Selon la note de conjoncture du quatrième trimestre publiée par la Direction générale de l’Économie et de la Politique fiscale (DEPF), à fin 2025, le secteur privé gabonais a capté près de 80 % des crédits accordés par les banques commerciales opérant dans le pays. Une évolution qui confirme son rôle de principal moteur du financement bancaire, mais qui s’inscrit dans un environnement financier de plus en plus contraint.
Le secteur privé, principal bénéficiaire du crédit bancaire
À titre d’illustration, indique la DEPF, « sur le seul quatrième trimestre 2025, les crédits au secteur privé ont progressé de 10,5 %, portant la croissance annuelle de l’encours à 9,6 % ». Ces financements représentent précisément 78,4 % de l’ensemble des prêts bancaires, sans que les autorités ne détaillent les montants correspondants.
Trois secteurs concentrent l’essentiel de cette hausse : l’électricité et le gaz, les activités extractives — notamment le pétrole et les mines — ainsi que l’agriculture. Ces branches, piliers de l’économie gabonaise, apparaissent comme les principaux bénéficiaires de l’allocation du crédit.

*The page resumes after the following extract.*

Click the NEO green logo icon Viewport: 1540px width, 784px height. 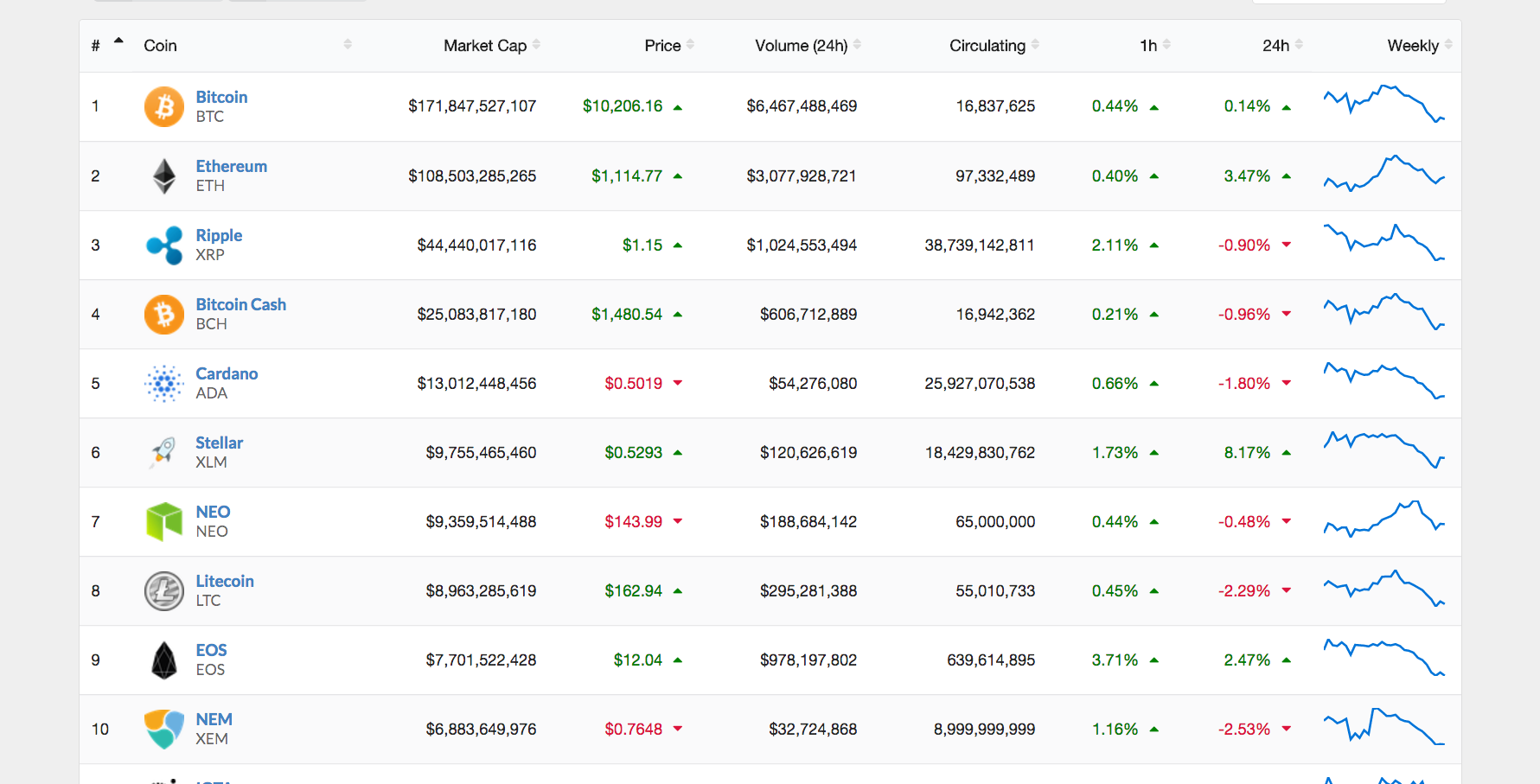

Recul des financements à l’État et faible accès des entreprises publiques
À l’inverse, les financements accordés à l’État se contractent nettement. Ils ont reculé de 35 % au quatrième trimestre 2025, traduisant soit une moindre sollicitation du système bancaire, soit une réorientation de la stratégie de financement public.
Les entreprises publiques restent, quant à elles, marginalisées dans l’accès au crédit, avec seulement 7,4 % du total des prêts, et ce malgré une légère progression de leur encours.
Des équilibres bancaires fragilisés
Cette expansion du crédit intervient toutefois dans un contexte de fragilisation des équilibres bancaires. Si le total du bilan des établissements de crédit a progressé de 2,2 % en 2025, les dépôts de la clientèle ont reculé de 2,9 %, accentuant les tensions de liquidité.
Plus préoccupant encore, la qualité des portefeuilles de crédit se dégrade. Les créances en souffrance ont ainsi bondi de 21,4 % sur l’année, pour atteindre 9,7 % des crédits bruts. Un niveau susceptible d’inciter les banques à durcir leurs conditions d’octroi dans les prochains mois.
Le resserrement monétaire régional renchérit le coût du crédit
À ces vulnérabilités s’ajoute un durcissement de l’environnement monétaire régional. En décembre 2025, la Banque des États de l’Afrique centrale (BEAC) a relevé son taux directeur de 25 points de base, à 4,75 %. Une décision reconduite au premier trimestre 2026 « afin de préserver la stabilité monétaire ».
Cette orientation s’inscrit dans un contexte marqué par le recul des réserves de change et la baisse du taux de couverture extérieure de la monnaie, tombé à 67 %.
Conséquence directe : le coût du crédit augmente dans l’ensemble de la Communauté économique et monétaire de l’Afrique centrale (CEMAC). Selon la BEAC, le taux effectif global (TEG) moyen est passé de 9,71 % au troisième trimestre à 11,50 % au quatrième trimestre 2025. Un renchérissement qui pourrait, à terme, freiner la dynamique du crédit au secteur privé au Gabon, malgré son poids désormais dominant dans le financement bancaire.